The Breath: Our Superpower

The Breath: Our Superpower

Harnessing the Power of Breathwork for Healing and Balance - By Tonita Salmon

Reading time: 4 minutes

The breath is our superpower.

Breathwork is one of the simplest and most effective ways to regulate your entire system; it is a powerful way to access the body’s innate ability to heal itself. The breath, or prana, is our life force energy. We may deny ourselves the full power of our pranic force by habitually moving through each day using an unconscious shallow breathing pattern; this can keep us in a state of anxiety, often referred to as the fight or flight response. Breathwork can help us to move out of this mode into the parasympathetic state – one of relaxation, rest and recovery.
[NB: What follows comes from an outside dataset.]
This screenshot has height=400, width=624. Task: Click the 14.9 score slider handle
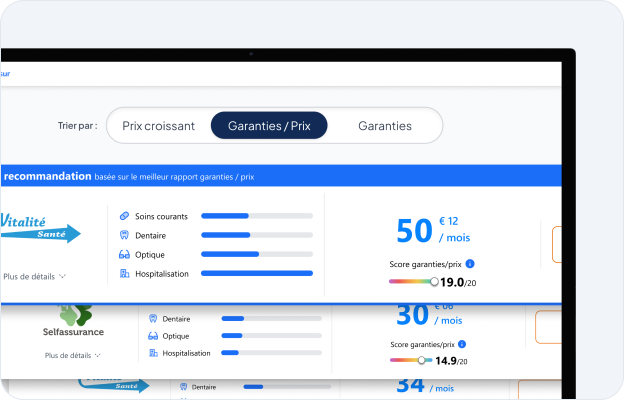[x=422, y=360]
Learning how to consciously breathe can profoundly impact your overall health. There are a multitude of breathing techniques that are tools for major transformation of your emotional, mental, physical and spiritual well-being.

‍Breathwork enhances:

  •       A sense of balance and harmony
  •       Creativity
  •       Immune system functioning
  •       Increase in energy and stamina
  •       Intuition
  •       Positive mood and mindset
  •       Regulation of the nervous system

‍Breathwork reduces:

  •       Anxiety
  •       Blood pressure and heart rate
  •       Depression
  •       Lactic acid in muscle tissue
  •       Levels of stress hormones in the blood
  •       Tension – mental and physical
  •       Trauma symptoms

Activating your super power

In yoga, pranayama (Sanskrit: vital life force) is the formal practice of breath regulation. This week’s blog focuses upon the yogic technique of Alternate Nostril Breathing or Nadi Shodhana (Sanskrit: channel purification); this is a simple breathing practice that can have a profound impact on your well-being; it involves alternating the breath through each nostril allowing prana to flow freely throughout the channels of the body.

The benefits

  •       Balances hormones
  •       Brings balance to the right and left hemispheres of the brain
  •       Calming and grounding
  •       Detoxifies the body
  •       Dissolves stress and anxiety
  •       Encourages mental clarity and focus
  •       Infuses the body with oxygen
  •       Regulates the nervous system

‍Contraindications

Please refrain from practicing Alternate Nostril Breathing if you have high blood pressure, cardiac or respiratory conditions. If you require further information regarding specific guidance for your health condition, it is advised that you contact a certified yoga teacher.

‍The practice

Time                                       5-10 minutes increasing gradually as you see fit

‍Breathing ratio                    1:1

Equal breath length. Inhale for 4 counts. Exhale for 4 counts

Whilst Alternate Nostril Breathing does not require great effort or exertion, the practice asks for respect and adherence to the form and technique detailed below for channel purification.

  1. Sit in a comfortable position with your head, neck, and torso upright. This will ensure that your spine is erect so that you may breathe more freely — sitting in a slouched position can create physical and mental tension, in turn, negatively affect your nervous system.
  2. Breathe from your diaphragm. Allow each inhalation and exhalation to be of equal length - deep, smooth, relaxed. Be gentle with yourself as you breathe, do not force anything. Let each breath flow rhythmically without pausing. Slowly increase the length of your breath by finding your level of comfort. Avoid the practice of breath retention unless you are receiving guidance from a certified yoga teacher.
  3. ‍Use Vishnu Mudra, known as the universal gesture of balance, to gently close off each nostril. Raise your right hand up to the nose. Fold your index and middle finger into the palm - the thumb can be used to close the right nostril with the ring finger used to close the left. Close your eyes.
  4. ‍The breath flows freely through each nostril activating the left and right hemispheres of the brain by providing it with equal amounts of oxygen. This regulates the nervous system, settles the mind and creates a sense of calm.
  5. ‍Begin your breathing practice by exhaling through both nostrils. Close the right nostril with your thumb and inhale through the left for the count of four. Close the left nostril with your ring finger, releasing the thumb and exhaling for the count of four through the right nostril. Make sure that each inhalation and exhalation are of equal length. Again, be gentle – avoid forcing the breath.
  6. ‍Continue alternating between breathing through the left and right nostrils for approximately 5 to 10 minutes, or longer if you feel comfortable with the technique. As with any yogic practice, listen very carefully to the language of your body; it will guide you.

‍‍Notice – how are you feeling?

‍Take control of your breath. Take control of your own health and well-being.

 

Tonita Salmon

Tonita Salmon is a certified yoga teacher based on the beautiful Northern Beaches peninsula in Sydney, Australia.